[Excerpt from a dataset]

------------------------------------------------

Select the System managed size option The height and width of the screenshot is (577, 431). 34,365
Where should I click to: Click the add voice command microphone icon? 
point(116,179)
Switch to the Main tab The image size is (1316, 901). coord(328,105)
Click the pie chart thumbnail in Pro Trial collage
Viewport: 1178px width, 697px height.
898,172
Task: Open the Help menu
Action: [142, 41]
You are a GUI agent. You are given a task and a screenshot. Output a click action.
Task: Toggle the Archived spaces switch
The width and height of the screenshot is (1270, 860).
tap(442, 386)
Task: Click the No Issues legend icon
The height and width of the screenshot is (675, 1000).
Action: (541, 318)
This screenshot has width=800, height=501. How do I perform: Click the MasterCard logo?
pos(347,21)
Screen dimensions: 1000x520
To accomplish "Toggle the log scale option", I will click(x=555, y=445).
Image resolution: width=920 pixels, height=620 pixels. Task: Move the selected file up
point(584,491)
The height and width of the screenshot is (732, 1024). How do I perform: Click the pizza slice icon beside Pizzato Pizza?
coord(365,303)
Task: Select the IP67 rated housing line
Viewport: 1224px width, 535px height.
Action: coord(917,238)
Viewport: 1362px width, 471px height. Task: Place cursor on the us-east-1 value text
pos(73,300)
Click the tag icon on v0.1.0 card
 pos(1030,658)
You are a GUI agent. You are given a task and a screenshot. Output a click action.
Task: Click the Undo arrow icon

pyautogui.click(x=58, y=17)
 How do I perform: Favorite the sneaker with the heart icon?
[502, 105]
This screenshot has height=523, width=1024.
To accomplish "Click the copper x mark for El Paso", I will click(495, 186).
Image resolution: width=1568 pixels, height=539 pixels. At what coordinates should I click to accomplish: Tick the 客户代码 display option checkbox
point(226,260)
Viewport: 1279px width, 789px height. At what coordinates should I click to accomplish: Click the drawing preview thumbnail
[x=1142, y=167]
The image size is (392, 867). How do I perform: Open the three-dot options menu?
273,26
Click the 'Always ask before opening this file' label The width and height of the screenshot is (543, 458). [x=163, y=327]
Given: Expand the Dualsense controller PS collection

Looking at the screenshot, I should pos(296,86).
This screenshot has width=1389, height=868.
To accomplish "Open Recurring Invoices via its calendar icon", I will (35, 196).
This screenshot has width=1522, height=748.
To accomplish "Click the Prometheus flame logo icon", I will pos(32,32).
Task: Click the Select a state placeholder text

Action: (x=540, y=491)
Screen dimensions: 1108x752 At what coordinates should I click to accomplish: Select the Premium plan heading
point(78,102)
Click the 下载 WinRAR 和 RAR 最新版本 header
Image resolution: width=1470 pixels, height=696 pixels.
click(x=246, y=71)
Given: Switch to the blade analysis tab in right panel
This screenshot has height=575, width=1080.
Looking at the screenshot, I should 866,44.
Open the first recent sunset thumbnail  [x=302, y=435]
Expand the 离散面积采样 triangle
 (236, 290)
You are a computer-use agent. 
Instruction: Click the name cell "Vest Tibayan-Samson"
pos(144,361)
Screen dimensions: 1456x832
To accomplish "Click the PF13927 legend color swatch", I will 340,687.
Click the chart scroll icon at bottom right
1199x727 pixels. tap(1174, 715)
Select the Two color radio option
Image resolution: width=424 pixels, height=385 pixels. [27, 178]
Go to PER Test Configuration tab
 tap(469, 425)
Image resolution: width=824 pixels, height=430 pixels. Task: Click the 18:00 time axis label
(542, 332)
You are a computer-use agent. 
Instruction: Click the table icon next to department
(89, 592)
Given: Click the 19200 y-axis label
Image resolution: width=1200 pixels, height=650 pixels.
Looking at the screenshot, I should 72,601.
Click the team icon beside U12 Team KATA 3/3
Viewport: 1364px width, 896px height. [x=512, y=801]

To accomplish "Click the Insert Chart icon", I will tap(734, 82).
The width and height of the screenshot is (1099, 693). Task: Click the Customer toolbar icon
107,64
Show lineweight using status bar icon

------------------------------------------------

Reproduce the rows from the beginning through the line with "tap(442, 386)", swapping "screenshot" for "image" and keeping everything else the same.

Select the System managed size option The height and width of the image is (577, 431). 34,365
Where should I click to: Click the add voice command microphone icon? 
point(116,179)
Switch to the Main tab The image size is (1316, 901). coord(328,105)
Click the pie chart thumbnail in Pro Trial collage
Viewport: 1178px width, 697px height.
898,172
Task: Open the Help menu
Action: [142, 41]
You are a GUI agent. You are given a task and a image. Output a click action.
Task: Toggle the Archived spaces switch
The width and height of the image is (1270, 860).
tap(442, 386)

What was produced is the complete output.